__Material provided__:
--------------------------------

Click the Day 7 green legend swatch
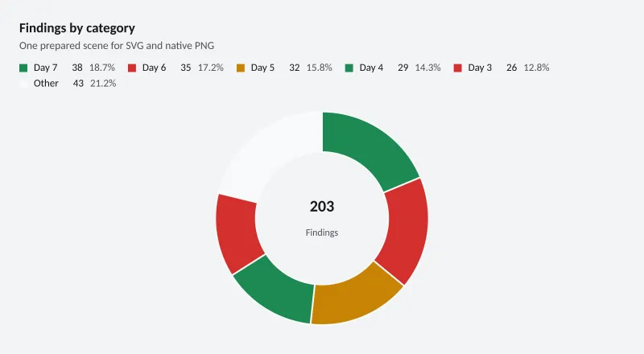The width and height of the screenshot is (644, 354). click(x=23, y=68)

--------------------------------

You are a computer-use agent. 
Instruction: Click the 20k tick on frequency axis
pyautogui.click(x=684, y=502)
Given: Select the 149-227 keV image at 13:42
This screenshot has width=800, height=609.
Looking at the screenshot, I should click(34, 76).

--------------------------------

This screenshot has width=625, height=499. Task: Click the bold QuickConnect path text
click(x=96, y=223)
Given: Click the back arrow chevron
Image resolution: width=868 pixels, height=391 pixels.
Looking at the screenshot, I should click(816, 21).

--------------------------------

Above are the entries; copy out every line among them that contains the word "Given".

Given: Select the 149-227 keV image at 13:42
Given: Click the back arrow chevron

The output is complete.